Up to and including the line with "Select the 120 GB SSD storage cell", output the records exactly as they appear.
INPUT RECORDS section start
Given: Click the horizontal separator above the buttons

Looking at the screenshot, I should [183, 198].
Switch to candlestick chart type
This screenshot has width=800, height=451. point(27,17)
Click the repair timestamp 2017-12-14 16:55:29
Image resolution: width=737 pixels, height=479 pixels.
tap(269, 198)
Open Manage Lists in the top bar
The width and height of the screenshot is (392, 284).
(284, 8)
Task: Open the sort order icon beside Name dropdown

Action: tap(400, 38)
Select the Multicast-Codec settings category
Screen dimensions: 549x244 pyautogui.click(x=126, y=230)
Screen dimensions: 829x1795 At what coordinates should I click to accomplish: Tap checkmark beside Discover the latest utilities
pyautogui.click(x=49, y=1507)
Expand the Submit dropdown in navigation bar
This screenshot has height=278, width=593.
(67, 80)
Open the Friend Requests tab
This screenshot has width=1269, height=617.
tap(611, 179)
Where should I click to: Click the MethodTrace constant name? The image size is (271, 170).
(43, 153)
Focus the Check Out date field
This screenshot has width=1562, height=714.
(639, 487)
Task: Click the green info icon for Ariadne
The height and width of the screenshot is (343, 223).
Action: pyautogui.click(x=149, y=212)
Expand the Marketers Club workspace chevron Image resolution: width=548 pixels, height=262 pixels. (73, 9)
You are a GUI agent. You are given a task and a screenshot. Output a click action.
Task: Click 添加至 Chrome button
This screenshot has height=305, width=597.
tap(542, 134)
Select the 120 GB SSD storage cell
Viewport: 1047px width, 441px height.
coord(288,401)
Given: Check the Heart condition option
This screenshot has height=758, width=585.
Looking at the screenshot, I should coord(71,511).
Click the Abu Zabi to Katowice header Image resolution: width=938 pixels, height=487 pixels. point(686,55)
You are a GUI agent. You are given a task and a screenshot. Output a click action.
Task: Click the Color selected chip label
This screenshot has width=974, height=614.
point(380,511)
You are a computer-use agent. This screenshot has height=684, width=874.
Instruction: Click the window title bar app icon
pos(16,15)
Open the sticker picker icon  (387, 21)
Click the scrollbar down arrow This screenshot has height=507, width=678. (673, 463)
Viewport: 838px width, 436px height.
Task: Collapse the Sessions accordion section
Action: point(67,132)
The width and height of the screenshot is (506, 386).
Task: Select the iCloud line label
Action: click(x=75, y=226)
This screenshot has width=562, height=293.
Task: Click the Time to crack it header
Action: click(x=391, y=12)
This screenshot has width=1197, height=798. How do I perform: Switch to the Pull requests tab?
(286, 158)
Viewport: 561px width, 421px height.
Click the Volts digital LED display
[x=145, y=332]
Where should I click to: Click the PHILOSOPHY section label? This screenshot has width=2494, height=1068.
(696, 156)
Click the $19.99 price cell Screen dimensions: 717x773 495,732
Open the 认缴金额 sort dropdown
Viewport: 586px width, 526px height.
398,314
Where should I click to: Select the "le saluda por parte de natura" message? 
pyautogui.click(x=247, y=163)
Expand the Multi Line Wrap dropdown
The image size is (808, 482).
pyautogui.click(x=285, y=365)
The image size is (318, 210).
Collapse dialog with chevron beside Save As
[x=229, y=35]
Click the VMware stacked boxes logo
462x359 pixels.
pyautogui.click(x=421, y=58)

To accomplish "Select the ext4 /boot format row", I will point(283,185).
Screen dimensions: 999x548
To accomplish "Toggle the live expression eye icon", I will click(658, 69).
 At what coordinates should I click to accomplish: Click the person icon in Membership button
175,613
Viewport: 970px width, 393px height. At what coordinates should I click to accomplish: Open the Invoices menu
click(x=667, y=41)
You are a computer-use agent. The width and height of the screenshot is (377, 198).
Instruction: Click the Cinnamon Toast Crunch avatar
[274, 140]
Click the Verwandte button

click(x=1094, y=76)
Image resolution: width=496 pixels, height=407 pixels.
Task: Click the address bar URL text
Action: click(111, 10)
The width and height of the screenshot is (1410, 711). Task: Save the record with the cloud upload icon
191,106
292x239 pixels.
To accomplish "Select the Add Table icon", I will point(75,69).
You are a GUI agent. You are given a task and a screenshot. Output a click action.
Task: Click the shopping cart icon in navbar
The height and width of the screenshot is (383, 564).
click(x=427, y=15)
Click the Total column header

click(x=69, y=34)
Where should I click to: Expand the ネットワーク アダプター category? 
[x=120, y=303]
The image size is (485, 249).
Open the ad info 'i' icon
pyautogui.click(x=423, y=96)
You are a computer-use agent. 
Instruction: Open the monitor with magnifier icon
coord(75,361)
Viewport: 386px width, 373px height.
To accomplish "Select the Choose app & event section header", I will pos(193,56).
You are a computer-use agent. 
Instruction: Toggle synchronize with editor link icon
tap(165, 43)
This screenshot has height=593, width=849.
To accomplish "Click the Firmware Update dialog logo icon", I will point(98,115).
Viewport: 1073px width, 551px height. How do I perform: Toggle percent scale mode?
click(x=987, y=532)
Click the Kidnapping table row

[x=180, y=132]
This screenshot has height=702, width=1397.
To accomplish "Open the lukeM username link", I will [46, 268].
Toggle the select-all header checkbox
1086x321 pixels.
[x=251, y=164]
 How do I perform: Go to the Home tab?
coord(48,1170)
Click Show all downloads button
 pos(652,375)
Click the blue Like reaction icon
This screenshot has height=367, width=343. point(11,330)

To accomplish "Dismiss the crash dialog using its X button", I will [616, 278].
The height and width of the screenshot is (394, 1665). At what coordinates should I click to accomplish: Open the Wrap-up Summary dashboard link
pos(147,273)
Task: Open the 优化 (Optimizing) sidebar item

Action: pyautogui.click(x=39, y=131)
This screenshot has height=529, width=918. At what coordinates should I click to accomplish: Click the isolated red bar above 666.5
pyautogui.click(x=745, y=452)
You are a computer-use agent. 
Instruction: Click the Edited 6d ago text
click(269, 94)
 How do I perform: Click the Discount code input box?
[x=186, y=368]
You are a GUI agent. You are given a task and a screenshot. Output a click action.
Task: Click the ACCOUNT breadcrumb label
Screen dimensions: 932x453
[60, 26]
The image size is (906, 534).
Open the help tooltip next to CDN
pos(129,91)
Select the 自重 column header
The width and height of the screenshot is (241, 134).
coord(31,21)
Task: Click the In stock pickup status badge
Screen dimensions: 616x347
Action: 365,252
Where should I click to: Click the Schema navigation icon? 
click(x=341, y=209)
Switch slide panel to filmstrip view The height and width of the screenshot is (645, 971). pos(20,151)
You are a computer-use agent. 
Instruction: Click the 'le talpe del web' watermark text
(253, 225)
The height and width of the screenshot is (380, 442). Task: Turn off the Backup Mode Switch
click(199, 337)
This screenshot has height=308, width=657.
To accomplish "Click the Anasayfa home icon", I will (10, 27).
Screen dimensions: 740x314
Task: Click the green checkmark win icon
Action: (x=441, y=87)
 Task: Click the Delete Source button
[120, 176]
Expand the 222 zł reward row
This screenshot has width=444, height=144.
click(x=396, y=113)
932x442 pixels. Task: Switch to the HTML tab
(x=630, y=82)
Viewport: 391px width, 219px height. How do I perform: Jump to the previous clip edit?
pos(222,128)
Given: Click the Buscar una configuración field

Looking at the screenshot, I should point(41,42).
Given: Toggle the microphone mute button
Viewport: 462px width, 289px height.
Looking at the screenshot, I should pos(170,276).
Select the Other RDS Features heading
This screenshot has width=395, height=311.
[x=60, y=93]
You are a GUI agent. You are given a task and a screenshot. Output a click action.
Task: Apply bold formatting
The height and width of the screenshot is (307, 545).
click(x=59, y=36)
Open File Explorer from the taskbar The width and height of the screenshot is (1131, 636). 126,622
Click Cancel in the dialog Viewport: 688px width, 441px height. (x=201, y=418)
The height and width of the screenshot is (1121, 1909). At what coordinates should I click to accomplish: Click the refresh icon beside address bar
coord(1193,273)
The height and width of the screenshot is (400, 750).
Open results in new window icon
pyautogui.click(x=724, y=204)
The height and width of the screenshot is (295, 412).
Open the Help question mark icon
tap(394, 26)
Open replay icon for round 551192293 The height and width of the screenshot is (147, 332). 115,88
INPUT RECORDS section end
#### TASK RESPONSE
Given: Click the horizontal separator above the buttons

Looking at the screenshot, I should [183, 198].
Switch to candlestick chart type
This screenshot has width=800, height=451. point(27,17)
Click the repair timestamp 2017-12-14 16:55:29
Image resolution: width=737 pixels, height=479 pixels.
tap(269, 198)
Open Manage Lists in the top bar
The width and height of the screenshot is (392, 284).
(284, 8)
Task: Open the sort order icon beside Name dropdown

Action: tap(400, 38)
Select the Multicast-Codec settings category
Screen dimensions: 549x244 pyautogui.click(x=126, y=230)
Screen dimensions: 829x1795 At what coordinates should I click to accomplish: Tap checkmark beside Discover the latest utilities
pyautogui.click(x=49, y=1507)
Expand the Submit dropdown in navigation bar
This screenshot has height=278, width=593.
(67, 80)
Open the Friend Requests tab
This screenshot has width=1269, height=617.
tap(611, 179)
Where should I click to: Click the MethodTrace constant name? The image size is (271, 170).
(43, 153)
Focus the Check Out date field
This screenshot has width=1562, height=714.
(639, 487)
Task: Click the green info icon for Ariadne
The height and width of the screenshot is (343, 223).
Action: pyautogui.click(x=149, y=212)
Expand the Marketers Club workspace chevron Image resolution: width=548 pixels, height=262 pixels. (73, 9)
You are a GUI agent. You are given a task and a screenshot. Output a click action.
Task: Click 添加至 Chrome button
This screenshot has height=305, width=597.
tap(542, 134)
Select the 120 GB SSD storage cell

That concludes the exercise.